Under the three-year deal, AbbVie agreed to lower prices on certain Medicaid drugs and expand distribution through the TrumpRx direct-to-patient platform. In exchange, the company received exemptions from pharmaceutical import tariffs and future price controls, while committing to invest $100bn over the next decade in US-based research, development, and capital projects, with manufacturing explicitly included in that commitment.

Although AbbVie has not detailed how the $100bn will be allocated, the focus on domestic production aligns with the administration’s push to reshore pharmaceutical manufacturing and reduce reliance on foreign supply chains. The company’s recent $175m acquisition and modernisation of a device manufacturing facility in Tempe, Arizona, designed to support both current and next-generation immunology and neuroscience therapies, offers an early indication of how that investment may begin to materialise.

With around 29,000 US employees, AbbVie is expected to channel a significant portion of its new capital toward expanding biologics manufacturing capacity, upgrading production technologies, and enhancing supply-chain resilience. These investments reflect a wider industry trend in which manufacturing scale and reliability have become strategic assets rather than back-end operations, especially as complex biologics and combination products come to dominate pipelines.

From a policy standpoint, AbbVie’s agreement fits a broader pattern.

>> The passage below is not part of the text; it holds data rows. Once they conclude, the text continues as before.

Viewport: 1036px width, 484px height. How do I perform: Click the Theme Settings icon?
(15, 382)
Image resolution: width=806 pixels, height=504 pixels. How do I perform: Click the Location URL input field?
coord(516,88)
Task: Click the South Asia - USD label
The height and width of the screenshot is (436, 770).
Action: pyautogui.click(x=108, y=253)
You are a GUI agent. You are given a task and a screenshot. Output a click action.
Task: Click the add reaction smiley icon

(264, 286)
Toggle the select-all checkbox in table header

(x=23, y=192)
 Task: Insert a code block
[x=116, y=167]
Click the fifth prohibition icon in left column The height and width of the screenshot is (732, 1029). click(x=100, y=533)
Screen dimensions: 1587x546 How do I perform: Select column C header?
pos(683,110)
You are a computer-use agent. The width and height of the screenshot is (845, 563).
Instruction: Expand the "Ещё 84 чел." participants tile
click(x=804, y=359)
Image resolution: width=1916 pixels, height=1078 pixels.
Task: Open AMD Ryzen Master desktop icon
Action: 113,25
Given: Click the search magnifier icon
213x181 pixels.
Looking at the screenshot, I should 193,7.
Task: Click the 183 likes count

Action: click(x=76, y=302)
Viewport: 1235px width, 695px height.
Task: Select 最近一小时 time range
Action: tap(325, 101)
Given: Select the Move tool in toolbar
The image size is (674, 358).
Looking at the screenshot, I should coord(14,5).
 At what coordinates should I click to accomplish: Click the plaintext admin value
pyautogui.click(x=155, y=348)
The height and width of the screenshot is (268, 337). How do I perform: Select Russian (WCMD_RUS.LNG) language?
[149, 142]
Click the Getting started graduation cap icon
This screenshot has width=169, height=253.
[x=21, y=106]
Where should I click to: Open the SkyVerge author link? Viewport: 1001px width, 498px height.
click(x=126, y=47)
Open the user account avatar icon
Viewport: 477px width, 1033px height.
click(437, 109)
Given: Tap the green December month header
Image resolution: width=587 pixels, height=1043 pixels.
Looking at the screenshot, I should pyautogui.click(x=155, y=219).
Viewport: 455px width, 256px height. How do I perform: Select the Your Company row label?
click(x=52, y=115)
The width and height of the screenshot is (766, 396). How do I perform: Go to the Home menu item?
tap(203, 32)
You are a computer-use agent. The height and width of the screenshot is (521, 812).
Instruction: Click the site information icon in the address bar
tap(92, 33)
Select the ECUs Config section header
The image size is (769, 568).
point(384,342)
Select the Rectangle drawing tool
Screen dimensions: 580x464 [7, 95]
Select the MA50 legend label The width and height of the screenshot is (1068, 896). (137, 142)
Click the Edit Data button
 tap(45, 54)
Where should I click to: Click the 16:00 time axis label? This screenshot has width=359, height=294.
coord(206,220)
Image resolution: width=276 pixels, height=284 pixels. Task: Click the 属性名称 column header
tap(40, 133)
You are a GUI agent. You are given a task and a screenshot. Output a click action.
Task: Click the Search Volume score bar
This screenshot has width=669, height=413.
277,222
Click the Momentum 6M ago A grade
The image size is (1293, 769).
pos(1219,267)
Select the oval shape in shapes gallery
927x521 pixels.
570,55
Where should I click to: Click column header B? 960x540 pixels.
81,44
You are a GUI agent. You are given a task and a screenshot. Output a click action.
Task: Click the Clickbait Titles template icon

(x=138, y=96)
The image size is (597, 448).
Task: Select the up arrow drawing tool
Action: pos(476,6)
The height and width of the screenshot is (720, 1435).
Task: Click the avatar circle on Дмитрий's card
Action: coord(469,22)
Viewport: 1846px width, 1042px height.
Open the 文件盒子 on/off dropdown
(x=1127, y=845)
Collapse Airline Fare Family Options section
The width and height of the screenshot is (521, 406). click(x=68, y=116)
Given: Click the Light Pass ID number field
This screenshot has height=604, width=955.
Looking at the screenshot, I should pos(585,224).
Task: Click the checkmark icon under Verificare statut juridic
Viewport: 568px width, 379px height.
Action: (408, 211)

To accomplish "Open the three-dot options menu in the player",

Major pharmaceutical companies are accepting selective price concessions in return for longer-term certainty on tariffs and regulatory oversight. For AbbVie, exemptions from future pricing mandates and import tariffs provide added flexibility to expand domestic production and packaging operations while preserving resources for its pipeline development.

The deal also represents a major expansion of AbbVie’s previously announced US investment plans, surpassing the $10bn commitment disclosed last year. In this context, manufacturing is not simply a compliance measure; it is central to how AbbVie is positioning itself within the current policy landscape.

AbbVie’s agreement joins a growing list of “most-favored-nation” deals between the administration and major drugmakers, including Amgen, Boehringer Ingelheim, Bristol Myers Squibb, Genentech (Roche), Gilead Sciences, GSK, Merck, Novartis, and Sanofi. Each has agreed to targeted price reductions on select US medicines in exchange for tariff relief and greater policy predictability.

Collectively, these agreements suggest that US drug pricing negotiations are no longer focused solely on list prices or rebates. Domestic manufacturing investment has become a key factor in shaping policy decisions.